En fait la volonté poutinienne de réécrire l’histoire de la Seconde Guerre mondiale n’a rien de nouvelle. Depuis plusieurs années Moscou tente, via des canaux de communication et de propagande accessibles depuis les réseaux sociaux, de faire croire aux masses que seule l’armée russe a vaincu l’armée allemande en 1945 et libéré ainsi l’Europe.
C’est faux, et à double titre même.
En premier lieu parce qu’en 1945 l’armée russe n’existait tout simplement pas, c’est l’armée soviétique, l’Armée Rouge. L’armée russe a disparu en 1919-1920 durant la guerre civile consécutive à la révolution d’octobre 1917. Elle n’est réapparue qu’en 1990-1991 après l’effondrement de l’URSS et l’accession à l’indépendance de plusieurs pays libérés du joug moscovite. En second lieu c’est gommer délibérément l’action militaire des forces anglo-américaines et de leurs alliés australiens, canadiens, et néo-zélandais venus en masse combattre les idéologies fascistes et nazis sur le Vieux Continent. Aux dernières nouvelles ce ne sont pas les troupes soviétiques qui ont débarquées en Normandie et en Province en juin et août 1944. Ce ne sont pas elles qui ont libérés Amsterdam, Bruxelles, ou encore Paris. Ce sont bien les forces alliées placées sous commandement anglo-américain.
En 2018 un collectif d’universitaires russes tirait le signal d’alarme en indiquant que désormais il leur était interdit d’aborder l’aide anglo-américaine fournie à l’Union Soviétique au titre du prêt-bail. C’était déjà une première étape vers une totale réécriture de l’Histoire à la sauce Poutine. Selon l’autocrate russe la guerre s’est déroulée comme il la fantasme : la Russie seule contre l’Allemagne nazie et l’Italie fasciste. Ça peut nous paraître complètement débile et même totalement hallucinant sauf que c’est désormais une réalité bien palpable
Au niveau de l’histoire aéronautique cette volonté marque la disparition dans les publications bibliographiques et internet officielles russes d’aéronefs comme les chasseurs Bell P-39 Airacobra et Curtiss P-40 Warhawk, les bombardiers Douglas A-20 Havoc et North American B-25 Mitchell, ou encore l’hydravion patrouilleur Consolidated PBY Catalina pourtant fournis par centaines voire milliers d’exemplaires à l’aviation et l’aéronavale soviétiques. Autant dire que pour les aérophiles russes c’est une grosse part de leur histoire de la période 39/45 qui est partie en fumée. On peut raisonnablement se dire qu’elle ne reviendra jamais.

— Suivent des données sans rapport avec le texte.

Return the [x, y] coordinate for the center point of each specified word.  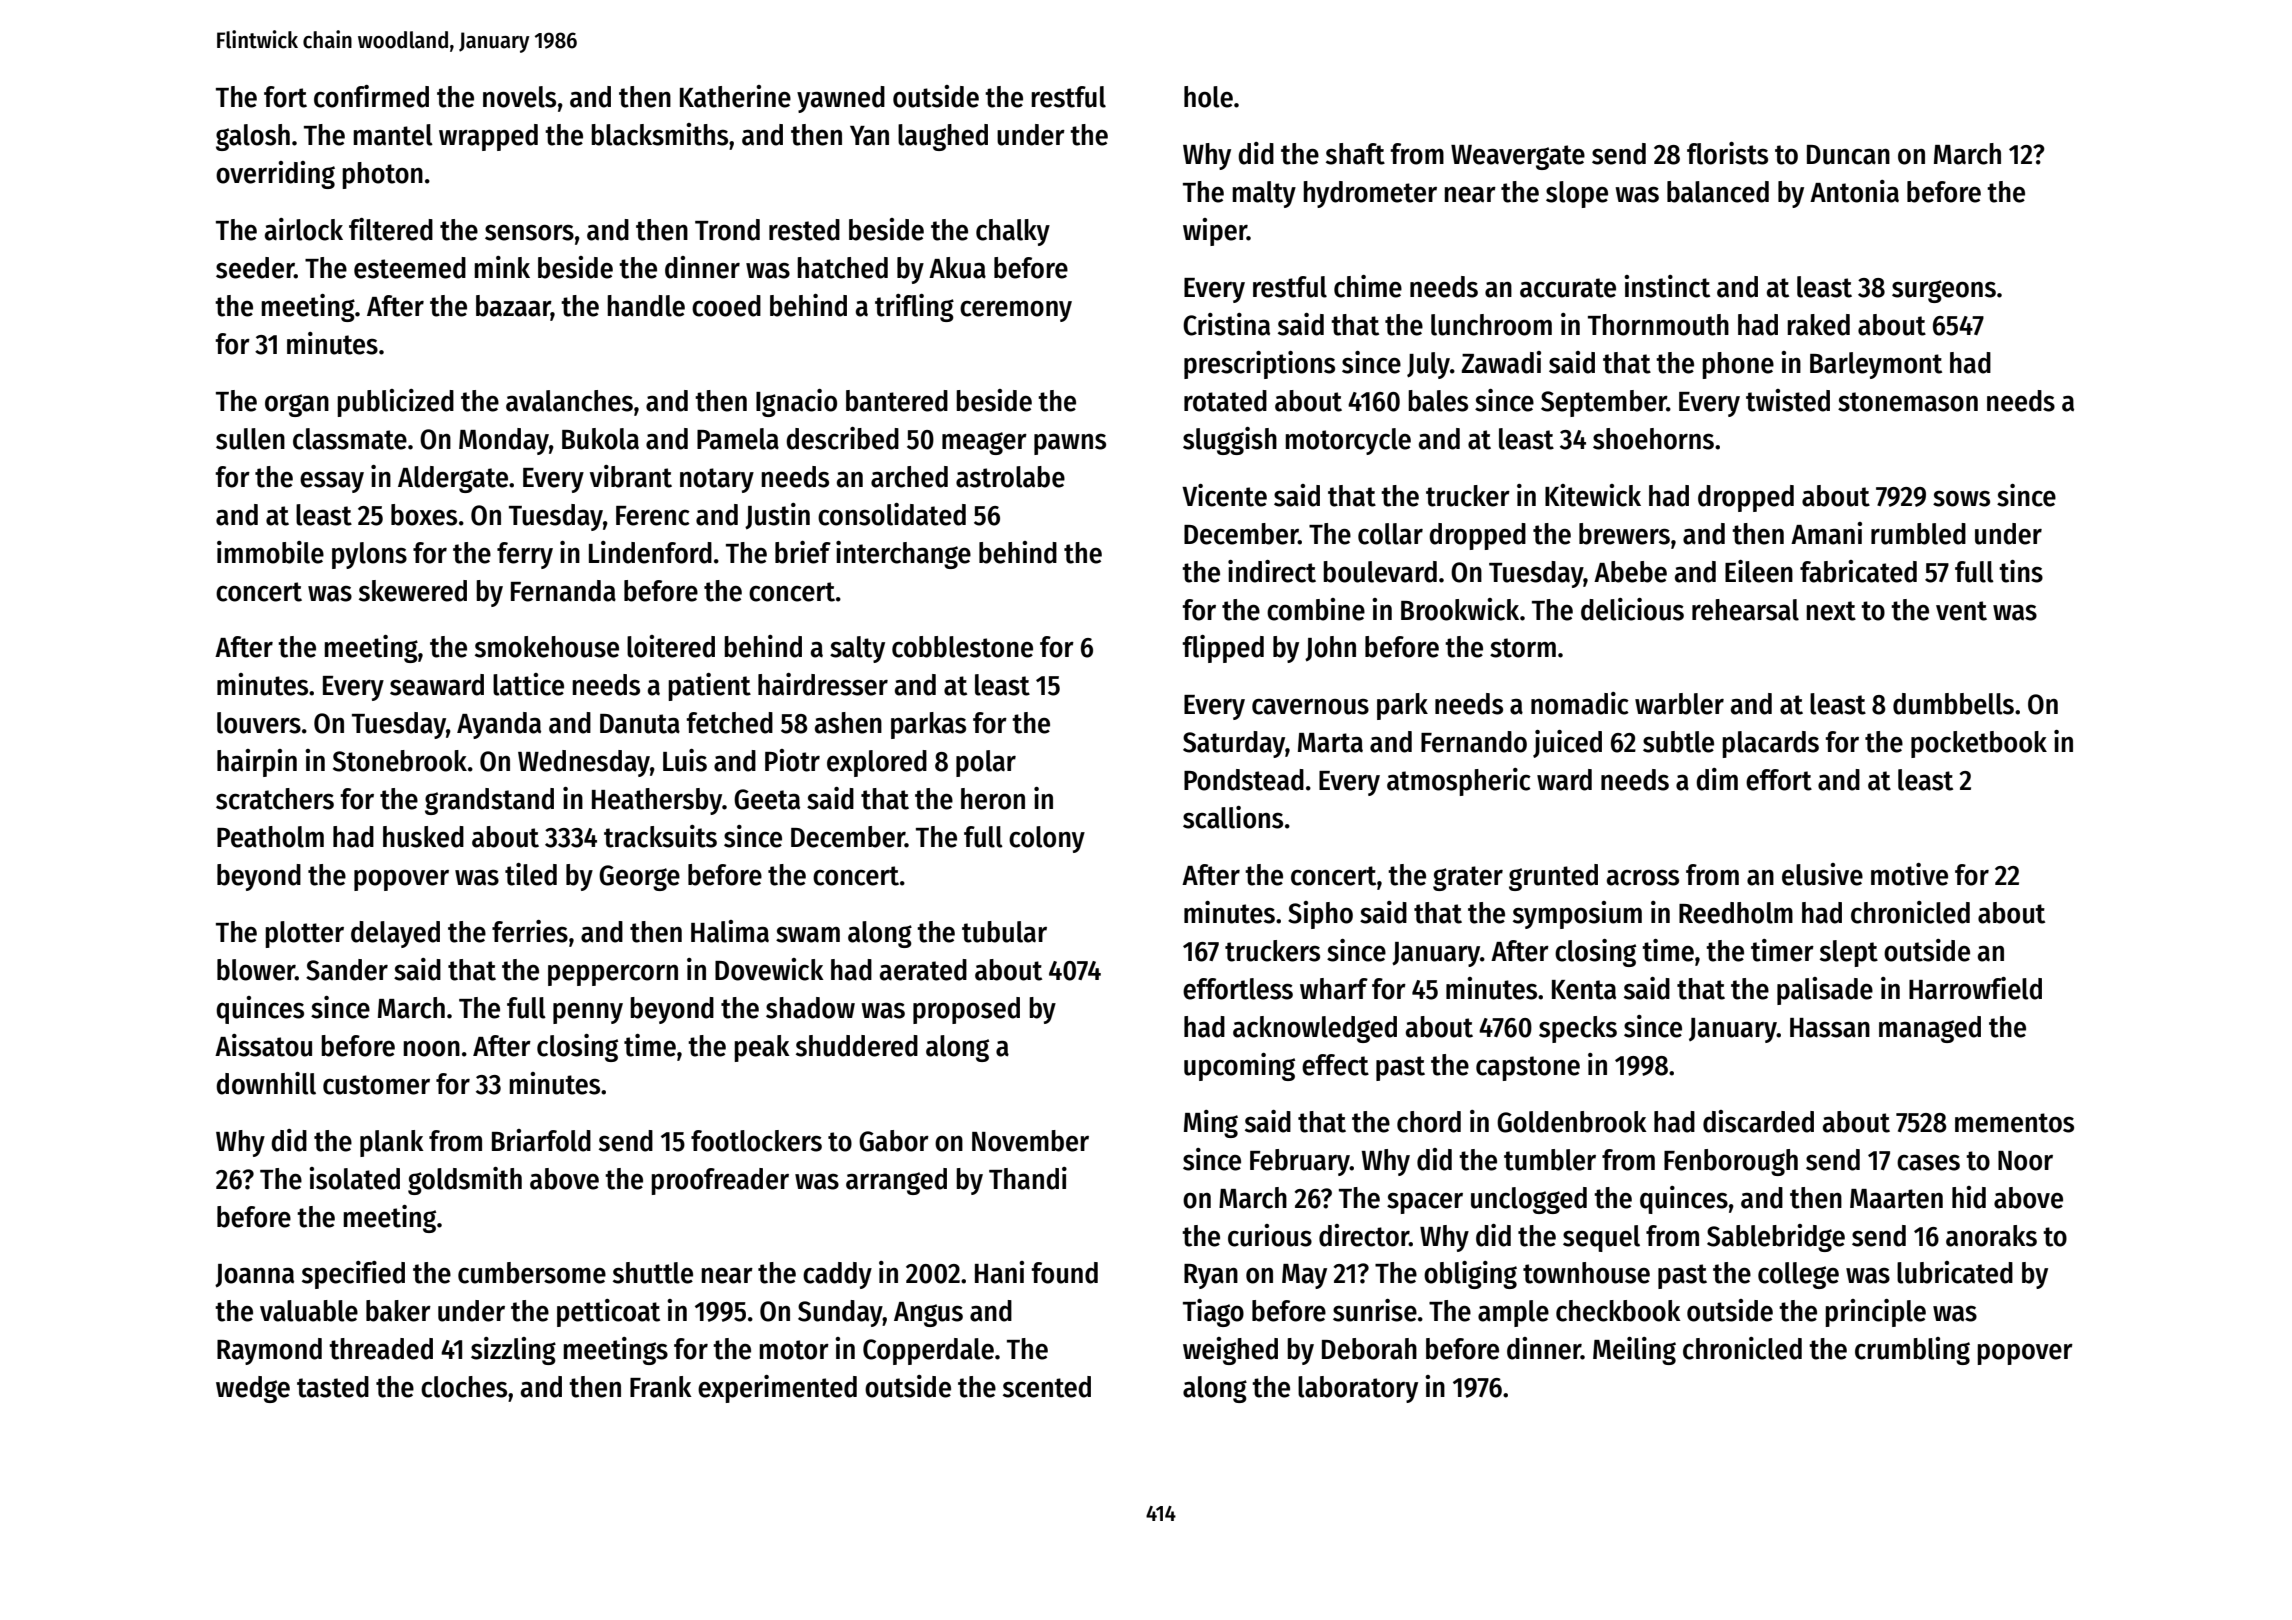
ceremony [1016, 311]
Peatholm [270, 837]
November [1030, 1141]
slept [1849, 953]
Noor [2025, 1161]
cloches [464, 1387]
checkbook [1618, 1311]
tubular [1004, 932]
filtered [391, 229]
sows [1961, 498]
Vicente [1224, 495]
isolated [354, 1178]
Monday [504, 441]
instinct [1667, 286]
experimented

Il existe heureusement quelques lueurs d’espoir en Russie. D’abord parce que tous les historiens et universitaires ne suivent pas les délires propagandistes de Vladimir Poutine. Quelques-uns croient encore en la vérité historique, celle des preuves, des faits. Ensuite il faut souligner la résistance du toujours excellent www.airwar.ru, site aéronautique russophone de référence qui continue à exposer les faits en relation avec les avions et hydravions fournis par les Américains et Britanniques aux Soviétiques. Jusqu’à quand le pourront-ils ? Nul ne le sait.
Bien sûr vouloir réécrire l’histoire aéronautique semble bien anecdotique. Sauf qu’il s’agit là d’une forme de mensonge à grande échelle, de celle qui permet d’orienter la pensée des uns et des autres. Et ça, c’est grave.
Photos © San Diego Air & Space Museum.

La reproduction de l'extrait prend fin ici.